_What the exercise asks_. Recast the entries as a JSON list of strings, one string per line with blank lines left out, starting with the first line of the entries and going on through the line with "point(845,109)".

::::

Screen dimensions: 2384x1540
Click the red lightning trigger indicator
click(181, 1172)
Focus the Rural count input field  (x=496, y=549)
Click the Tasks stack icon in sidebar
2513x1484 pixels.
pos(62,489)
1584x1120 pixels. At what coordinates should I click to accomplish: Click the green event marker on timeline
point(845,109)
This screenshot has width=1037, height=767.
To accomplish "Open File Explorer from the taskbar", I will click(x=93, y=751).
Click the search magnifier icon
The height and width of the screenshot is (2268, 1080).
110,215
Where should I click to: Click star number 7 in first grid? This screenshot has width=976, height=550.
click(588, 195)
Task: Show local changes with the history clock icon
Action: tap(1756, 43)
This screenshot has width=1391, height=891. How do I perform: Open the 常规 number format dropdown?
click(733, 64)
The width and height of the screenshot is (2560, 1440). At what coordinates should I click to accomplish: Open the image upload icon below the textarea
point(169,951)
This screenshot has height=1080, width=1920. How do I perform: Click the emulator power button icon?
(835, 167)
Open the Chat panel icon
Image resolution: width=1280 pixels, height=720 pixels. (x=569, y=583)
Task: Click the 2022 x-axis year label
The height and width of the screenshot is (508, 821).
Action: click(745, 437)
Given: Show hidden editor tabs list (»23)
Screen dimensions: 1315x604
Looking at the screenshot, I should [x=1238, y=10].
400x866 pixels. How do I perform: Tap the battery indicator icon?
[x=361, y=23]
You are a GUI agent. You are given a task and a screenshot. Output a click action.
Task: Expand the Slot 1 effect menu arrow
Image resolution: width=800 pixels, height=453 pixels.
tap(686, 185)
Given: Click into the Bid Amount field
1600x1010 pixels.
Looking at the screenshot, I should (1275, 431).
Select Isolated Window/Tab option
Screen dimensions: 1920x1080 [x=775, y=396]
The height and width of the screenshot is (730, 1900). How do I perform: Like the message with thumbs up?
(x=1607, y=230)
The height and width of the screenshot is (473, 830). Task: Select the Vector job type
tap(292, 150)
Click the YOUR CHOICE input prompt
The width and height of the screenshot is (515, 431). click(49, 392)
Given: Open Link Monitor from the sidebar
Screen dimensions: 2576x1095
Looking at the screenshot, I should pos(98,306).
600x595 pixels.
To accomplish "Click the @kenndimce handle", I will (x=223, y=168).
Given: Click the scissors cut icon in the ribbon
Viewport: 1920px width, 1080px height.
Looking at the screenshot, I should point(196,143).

::::

_Complete response_.
[
  "Screen dimensions: 2384x1540",
  "Click the red lightning trigger indicator",
  "click(181, 1172)",
  "Focus the Rural count input field  (x=496, y=549)",
  "Click the Tasks stack icon in sidebar",
  "2513x1484 pixels.",
  "pos(62,489)",
  "1584x1120 pixels. At what coordinates should I click to accomplish: Click the green event marker on timeline",
  "point(845,109)"
]